• **Obiettivo A**
Indica se ciascuna affermazione concorda con l'estratto, rispondendo sì o no e citando alla lettera le parole decisive: (i) le divergenze riguardano soprattutto l'analisi dei dati oggettivi; (ii) le conclusioni spettano all'intervistatore; (iii) l'autore intende controbattere in modo puntuale a singole affermazioni.
• **Obiettivo B**
Secondo l'estratto, su che cosa le convergenze di vedute parrebbero pressoché totali?
• **Obiettivo C**
Modifica il brano dell'estratto a partire da "Senza addentrarsi in" fino a "in modo esplicito.", sostituendo "intervistatore" con "curatore".

• **Estratto del documento**
»»

Senza addentrarsi in un confronto tra le rispettive posizioni (che rischierebbe di tradursi in un’arbitraria “sintesi” e/o in un’usurpazione di ruolo rispetto all’intervistatore, cui spettano le conclusioni), sembra di poter dire che, pur in mancanza di vere e proprie “coincidenze” nelle considerazioni svolte (mai, o quasi mai, sovrapponibili in modo pieno), sono molte le convergenze implicite, tanto nell’interpretazione della giurisprudenza costituzionale, quanto nella ricostruzione delle problematiche di fondo, nelle valutazioni connesse e nei suggerimenti o auspici formulati tra le righe, quando non in modo esplicito.
Difficile pertanto “replicare”. Tra l’altro, le poche e piccole divergenze che, volendo, potrebbero enuclearsi sembrano riguardare essenzialmente questa seconda categorie di riflessioni, legate più a impressioni e preferenze soggettive circa i possibili sviluppi futuri che all’analisi dei dati oggettivi a disposizione (su cui le convergenze di vedute parrebbero pressoché totali). Avrebbe quindi davvero poco senso “controbattere” in modo puntuale a singole affermazioni, potendo semmai risultare utile, ma non certo in questa sede, aprire, o meglio proseguire, una discussione più ampia (quanto all’oggetto) ed allargata (quanto alle voci intervenienti) volta a far emergere e ad approfondire nei relativi “pro” e “contro” le possibili “soluzioni” alle molte questioni tuttora aperte e verosimilmente destinate, almeno per un certo periodo, a trovare in giurisprudenza risposte parziali e, per così dire, fluttuanti.

««

• **Dati forniti**

»»

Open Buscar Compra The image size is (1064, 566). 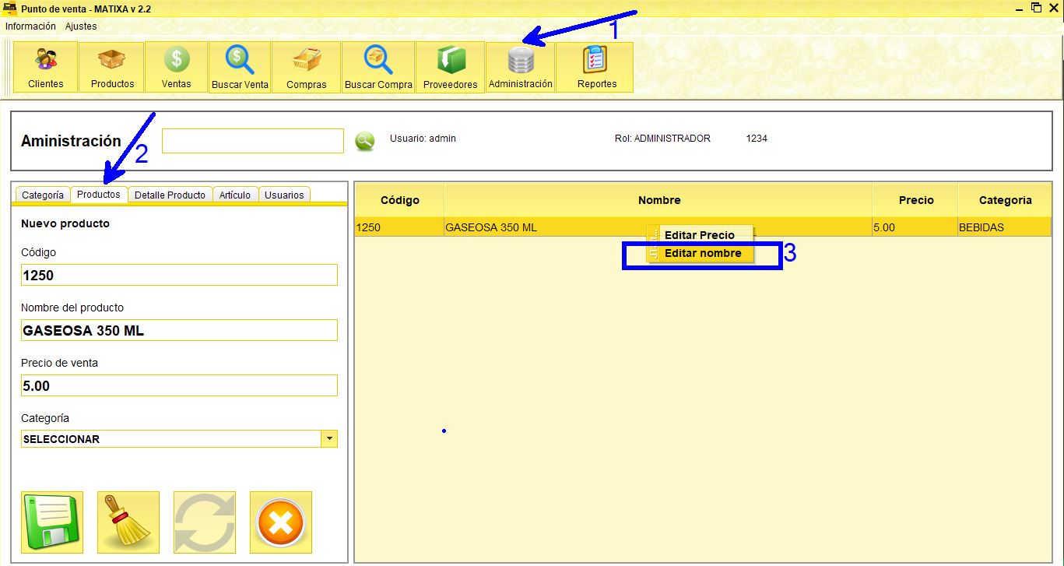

««

• **Risposta scritta A**
(i) No: "legate più a impressioni e preferenze soggettive circa i possibili sviluppi futuri che all’analisi dei dati oggettivi a disposizione".
(ii) Sì: "all’intervistatore, cui spettano le conclusioni".
(iii) No: "Avrebbe quindi davvero poco senso “controbattere” in modo puntuale a singole affermazioni".

• **Risposta scritta B**
Sull'analisi dei dati oggettivi a disposizione.

• **Risposta scritta C**
Senza addentrarsi in un confronto tra le rispettive posizioni (che rischierebbe di tradursi in un’arbitraria “sintesi” e/o in un’usurpazione di ruolo rispetto all’curatore, cui spettano le conclusioni), sembra di poter dire che, pur in mancanza di vere e proprie “coincidenze” nelle considerazioni svolte (mai, o quasi mai, sovrapponibili in modo pieno), sono molte le convergenze implicite, tanto nell’interpretazione della giurisprudenza costituzionale, quanto nella ricostruzione delle problematiche di fondo, nelle valutazioni connesse e nei suggerimenti o auspici formulati tra le righe, quando non in modo esplicito.